PHOTO

Carte Blanche, Mexico

Pg_PicSaintLoup16Paysages02bLeBorgne
@12 Jan 2008

La Galerie Kamel Mennour présente la récente série «Mexico», de Martin Parr, dans laquelle les clichés se confondent avec les signes ordinaires d’une standardisation à l’échelle mondiale.

Collectionneur en série, outsider de la middle-class britannique, le photographe Martin Parr traque les mises en scènes grotesques qu’il puise au fil de ses voyages et nous livre ainsi, plans serrés et couleurs criardes à l’appui, un travail documentaire atypique axé sur nos sociétés standardisées, où le consumérisme effréné déjoue les particularités culturelles…

Parr reconnaissable entre tous. Dès l’entrée de la galerie, le regard est happé par une photographie de pâtisseries colorées peu alléchantes, voire même douteuses à la vue des nombreuses mouches qui les peuplent.

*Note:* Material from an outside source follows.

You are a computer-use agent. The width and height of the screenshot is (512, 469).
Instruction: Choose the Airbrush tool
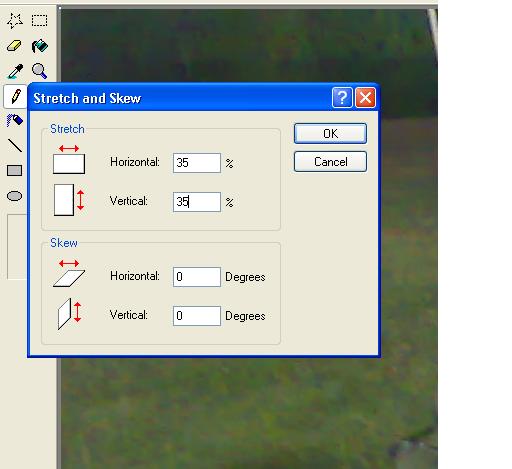click(x=15, y=120)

Gros plans scrutateurs, détail «qui tue» et photographie «flashy» où transpire le mauvais goût ont forgé le style de Martin Parr, identifiable au premier coup d’œil. Si ses premiers clichés de la fin des années 60 sont en noir et blanc, Parr adopte la couleur à partir des années 1980, notamment pour «The Last Resort», reportage sur la station balnéaire de New Brighton, où le fish and chips et l’huile suintent à plein cadrage.

Même style, mêmes sujets: la récurrence chez Parr se fait internationale et indémodable. Au sein de l’exposition, le registre alimentaire, pour ne pas dire de la «malbouffe», est partout. Clichés de gâteaux dégoulinants, d’entassement de bouteilles vides ou de drôles de mets en forme de crâne ressuscitent à leur façon le genre de la nature morte, le tout servi par une lumière crue, sans complaisance, rendue possible par l’utilisation du flash en plein jour.
Un tel traitement confère aux mordants détails une importance toute particulière, les dégageant ainsi de l’amoncellement orgiaque représenté. Car le plus souvent Martin Parr, collectionneur émérite de cartes postales, de babioles et d’objets kitsch, photographie sous le mode pluriel et rend de la sorte compte d’ une œuvre qui se façonne autour des prismes de l’accumulation et de la répétition.

Accumulation de petites voitures prises sur le vif aux côtés de véritables véhicules, multiplicité de chapeaux étalés en vitrines, la présence des objets, fragments témoins d’une homogénéisation grandissante, est obsessionnelle. Métonymie de la standardisation à l’échelle la planète, ces petits riens, par leur rengaine compulsive, tissent la trame d’un grand Tout.

Qu’en est-il de Mexico, si sont autant dévoilées les similitudes qui existent d’un pays à l’autre? L’iconographie de cette dernière se révèle au travers d’un cliché représentant un touriste qui, appareil en main, est en train de prendre une photo d’on-ne-sait-quoi, le dos tourné à la grande pyramide de Chichen Itza, ici traitée en arrière-plan théâtral.
Cette scène de genre cocasse s’inscrit dans un autre sujet de prédilection de Martin Parr, à savoir les stéréotypes du tourisme de masse, qu’il a auparavant observés aux quatre coins du globe, du Parthénon à la tour de Pise, de Paris à Venise. Contrairement aux précédents clichés de la sorte, le sujet est isolé, loin de son groupe de compatriotes. C’est d’ailleurs la seule figure humaine de l’exposition.

Peu à peu, l’identité mexicaine se découvre au travers d’une véritable confrontation sacré-profane, traduite ici par d’ironiques juxtapositions visuelles. En ligne de mire, la vierge Marie et les fastfood Mc Donald’s, Coca Cola vs Jésus. Martin Parr a rejoint l’agence Magnum dans les années 1990. Avec lui, le regard d’auteur n’est en aucun cas compatissant et nourrit subtilement l’approche documentaire, comme l’atteste le cliché d’un paisible cactus affichant là encore une enseigne Coca cola. Un paysage certes: celui de l’étendue des dégâts d’un quotidien prédigéré. 

Martin Parr
— Série Mexico. Photographies couleur. 73 x 48 cm. 150 x 100 cm.